Глава 2
Не прошли и сутки, как я стоял в холе аэропорта города Осло и глядел на доску с расписаниями автобусов и электричек, призванных доставить прилетевших пассажиров до самой столицы Норвегии. За плечами остался почти трехчасовой перелёт из Москвы и почти десятичасовой автобробег до Третьего Рима.
Деньги были скоплены, документы для выезда давно оформлены, оставалось лишь заказать билеты на самолёт и попрощаться с любимой Родиной, поднимаясь по трапу. Сложнее было с работой…
После сдачи смены в восемь утра я тут же написал заявление о переносе отпуска и подал его на визирование Палычу. Тот мельком глянул на исписанную бумажку, разорвал на кусочки и так же меланхолично продолжил что-то записывать в толстом амбарном журнале.
- Палыч, а ты не прифигел? Мне отпуск нужен сегодня!
- А кто работать будет? – поднял на меня он свои водянистые глаза. – Папа Карло?
- Палыч, не зли меня. Ты же знаешь, что у меня ребенка похоронили.
- Ну, так ведь уже похоронили, спешить-то некуда, - вновь принялся он за писанину. – Неделей раньше, неделей позже – какая раз… - но договорить я ему не дал, с размаху залепил по лысому виску кулаком, отчего начальник отлетел к стене и удачно приложился затылком.
- Вить, ты чего? – испуганно взвизгнула Светка, чоповский бухгалтер, деливший кабинет с замами директора.
- Ты еще скажи что-нибудь под руку, – рявкнул я в ответ и тяжелой походкой вышел на улицу.

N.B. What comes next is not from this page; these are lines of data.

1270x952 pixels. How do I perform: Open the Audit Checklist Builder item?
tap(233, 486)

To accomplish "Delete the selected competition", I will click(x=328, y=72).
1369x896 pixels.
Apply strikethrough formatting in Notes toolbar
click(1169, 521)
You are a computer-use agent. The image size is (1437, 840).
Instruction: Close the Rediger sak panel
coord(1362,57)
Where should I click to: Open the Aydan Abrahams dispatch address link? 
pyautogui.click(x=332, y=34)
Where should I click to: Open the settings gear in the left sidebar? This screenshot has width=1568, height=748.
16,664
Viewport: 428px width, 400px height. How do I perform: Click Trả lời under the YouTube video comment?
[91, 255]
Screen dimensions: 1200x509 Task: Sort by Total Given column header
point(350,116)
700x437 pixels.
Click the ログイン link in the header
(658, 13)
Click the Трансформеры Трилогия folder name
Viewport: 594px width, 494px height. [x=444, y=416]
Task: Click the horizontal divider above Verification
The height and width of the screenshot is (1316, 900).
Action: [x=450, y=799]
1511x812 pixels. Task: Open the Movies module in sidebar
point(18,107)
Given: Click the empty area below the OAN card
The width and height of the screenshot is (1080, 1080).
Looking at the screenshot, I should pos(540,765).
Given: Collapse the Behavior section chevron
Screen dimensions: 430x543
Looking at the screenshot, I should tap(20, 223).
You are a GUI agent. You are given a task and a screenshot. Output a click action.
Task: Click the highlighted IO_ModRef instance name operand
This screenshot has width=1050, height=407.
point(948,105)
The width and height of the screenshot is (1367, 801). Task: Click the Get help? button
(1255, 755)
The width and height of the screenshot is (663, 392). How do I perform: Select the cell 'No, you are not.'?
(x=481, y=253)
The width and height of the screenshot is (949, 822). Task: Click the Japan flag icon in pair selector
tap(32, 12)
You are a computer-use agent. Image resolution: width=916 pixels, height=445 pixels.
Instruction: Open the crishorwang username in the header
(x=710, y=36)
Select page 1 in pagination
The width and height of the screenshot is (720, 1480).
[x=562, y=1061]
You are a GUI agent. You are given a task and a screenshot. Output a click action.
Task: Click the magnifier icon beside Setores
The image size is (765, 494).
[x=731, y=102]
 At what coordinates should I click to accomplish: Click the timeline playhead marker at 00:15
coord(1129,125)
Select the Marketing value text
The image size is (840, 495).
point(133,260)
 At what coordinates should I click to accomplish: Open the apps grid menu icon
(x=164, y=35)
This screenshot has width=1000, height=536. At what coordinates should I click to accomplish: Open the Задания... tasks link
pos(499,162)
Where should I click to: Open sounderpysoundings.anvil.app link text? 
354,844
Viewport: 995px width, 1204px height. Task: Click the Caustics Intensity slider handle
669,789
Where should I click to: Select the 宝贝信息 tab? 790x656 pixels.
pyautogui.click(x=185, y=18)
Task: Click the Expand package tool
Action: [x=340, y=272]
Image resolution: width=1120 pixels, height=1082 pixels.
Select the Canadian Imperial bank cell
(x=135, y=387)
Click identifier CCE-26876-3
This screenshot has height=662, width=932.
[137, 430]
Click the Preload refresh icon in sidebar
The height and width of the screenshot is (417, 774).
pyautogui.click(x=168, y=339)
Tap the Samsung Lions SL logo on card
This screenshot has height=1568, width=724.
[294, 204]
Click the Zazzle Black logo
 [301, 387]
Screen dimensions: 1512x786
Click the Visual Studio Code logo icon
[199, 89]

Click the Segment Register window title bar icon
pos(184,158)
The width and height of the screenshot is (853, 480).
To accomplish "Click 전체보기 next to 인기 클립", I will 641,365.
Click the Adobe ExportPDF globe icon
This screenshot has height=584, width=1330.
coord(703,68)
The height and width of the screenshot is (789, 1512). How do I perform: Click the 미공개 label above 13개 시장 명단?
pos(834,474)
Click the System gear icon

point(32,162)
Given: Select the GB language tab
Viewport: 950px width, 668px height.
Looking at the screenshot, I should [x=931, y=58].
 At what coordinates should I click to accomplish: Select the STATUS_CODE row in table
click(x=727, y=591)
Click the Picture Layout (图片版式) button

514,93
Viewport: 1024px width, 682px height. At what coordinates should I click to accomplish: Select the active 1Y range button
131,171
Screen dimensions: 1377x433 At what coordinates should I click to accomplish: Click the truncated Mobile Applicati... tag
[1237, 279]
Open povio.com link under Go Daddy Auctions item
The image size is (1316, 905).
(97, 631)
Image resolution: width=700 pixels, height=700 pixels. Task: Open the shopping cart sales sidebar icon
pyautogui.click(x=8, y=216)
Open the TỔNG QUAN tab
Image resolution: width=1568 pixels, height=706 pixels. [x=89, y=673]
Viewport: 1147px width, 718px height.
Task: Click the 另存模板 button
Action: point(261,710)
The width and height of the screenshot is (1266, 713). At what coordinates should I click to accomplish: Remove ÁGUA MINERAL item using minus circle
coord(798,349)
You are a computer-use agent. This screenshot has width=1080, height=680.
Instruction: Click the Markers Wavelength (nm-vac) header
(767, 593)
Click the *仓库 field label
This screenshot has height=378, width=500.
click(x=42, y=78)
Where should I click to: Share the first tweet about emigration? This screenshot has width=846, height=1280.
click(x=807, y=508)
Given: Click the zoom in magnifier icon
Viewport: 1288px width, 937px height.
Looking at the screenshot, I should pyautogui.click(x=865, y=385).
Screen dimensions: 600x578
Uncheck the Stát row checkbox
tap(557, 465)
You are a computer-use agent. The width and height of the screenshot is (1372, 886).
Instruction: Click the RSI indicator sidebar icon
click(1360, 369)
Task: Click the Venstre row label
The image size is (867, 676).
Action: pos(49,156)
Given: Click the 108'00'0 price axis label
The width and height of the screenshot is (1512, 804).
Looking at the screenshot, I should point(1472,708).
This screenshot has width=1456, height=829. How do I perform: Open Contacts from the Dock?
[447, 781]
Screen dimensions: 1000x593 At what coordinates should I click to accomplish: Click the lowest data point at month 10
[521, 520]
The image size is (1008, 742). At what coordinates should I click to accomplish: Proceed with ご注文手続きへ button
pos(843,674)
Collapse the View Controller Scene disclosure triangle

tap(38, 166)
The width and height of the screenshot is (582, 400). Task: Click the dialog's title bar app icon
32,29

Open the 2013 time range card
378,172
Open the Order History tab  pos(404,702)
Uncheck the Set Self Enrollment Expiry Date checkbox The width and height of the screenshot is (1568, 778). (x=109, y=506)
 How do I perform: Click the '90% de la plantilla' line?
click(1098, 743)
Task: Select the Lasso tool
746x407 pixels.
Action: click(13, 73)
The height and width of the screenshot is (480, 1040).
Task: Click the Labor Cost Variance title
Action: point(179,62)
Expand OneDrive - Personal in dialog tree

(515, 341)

Там немного успокоившись и выкурив свежекупленных сигарет, я обдумал дальнейшие планы.
Мне повезло, Палыч на меня заяву в полицию катать не стал, ограничившись выговором и лишением премии. Директор даже сам его обозвал идиотом, когда узнал причину моей агрессии, после чего распорядился не переносить мой очередной отпуск, а оформить мне двухнедельный отпуск без содержания, позволив не появляться на работе целых шесть недель.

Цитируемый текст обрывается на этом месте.